**TRAVAIL ATTENDU**
Résumez en deux phrases l'extrait sur la seconde cérémonie du mariage.

**EXTRAIT DU TEXTE**
____________
Les parties estans d'accord, & le consentement des pere & mere estant donné, on procede à la seconde ceremonie du mariage en cette maniere. On dresse un festin de chien, d'ours, d'eslan, de poisson ou d'autres viandes qui leur sont accommodees, auquels tous les parent & amis des accordez sont invitez. Tout le monde estant assemblé, & chacun en son rang assis sur son seant, tout à l'entour de la Cabane; Le pere de la fille, ou le maistre de la ceremonie, à ce deputé, dict & prononce hautement & intelligiblement devant toute l'assemblee, comme tels & tels se marient ensemble, & qu'à cette occasion a esté faicte cette assemblee & ce festin, d'ours, de chien, de poisson, &c. pour la resjouyssance d'un chacun, & la perfection d'un si digne ouvrage. Le tout estant approuve, & la chaudiere nette, chacun se retire, puis toutes les femmes & filles portent à la nouvelle mariee, chacune un fardeau de bois pour sa provision, si elle est en saison qu'elle ne le peult faire commodément elle-mesme.
____________
**MATÉRIEL FOURNI**
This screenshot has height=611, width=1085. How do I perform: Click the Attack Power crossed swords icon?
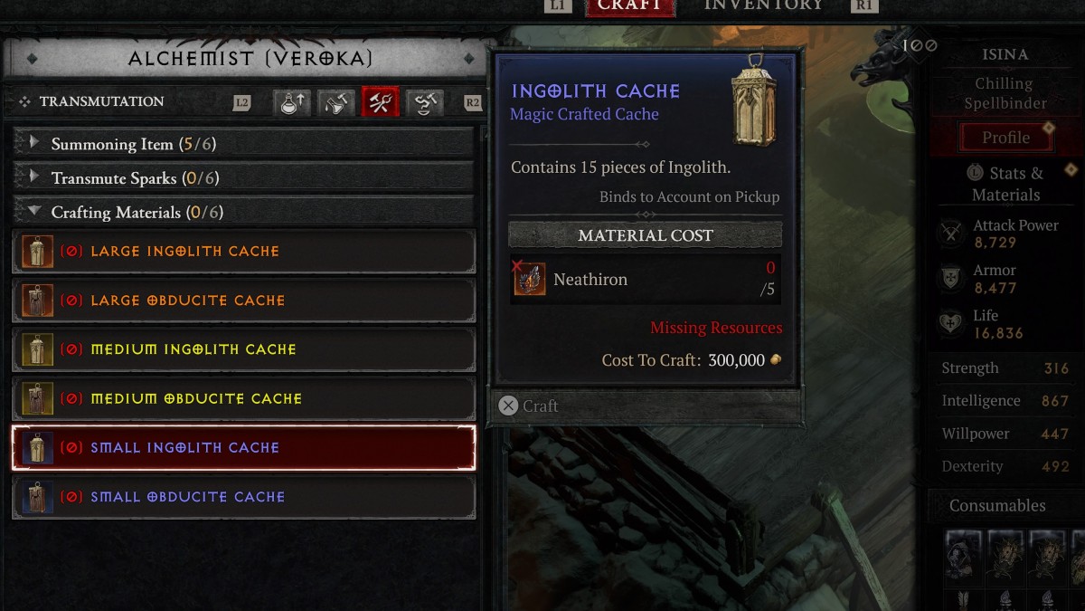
____________
**RÉPONSE FINALE**
Une fois les parties d'accord et le consentement du père et de la mère obtenu, on prépare un festin de chien, d'ours, d'élan, de poisson ou d'autres viandes, auquel sont conviés tous les parents et amis des fiancés. Devant l'assemblée assise autour de la cabane, le père de la fille ou le maître de cérémonie annonce à haute voix le mariage et l'objet du festin ; une fois tout approuvé et la chaudière vide, chacun se retire, puis les femmes et les filles apportent chacune un fardeau de bois à la nouvelle mariée si la saison ne lui permet pas de s'en pourvoir commodément elle-même.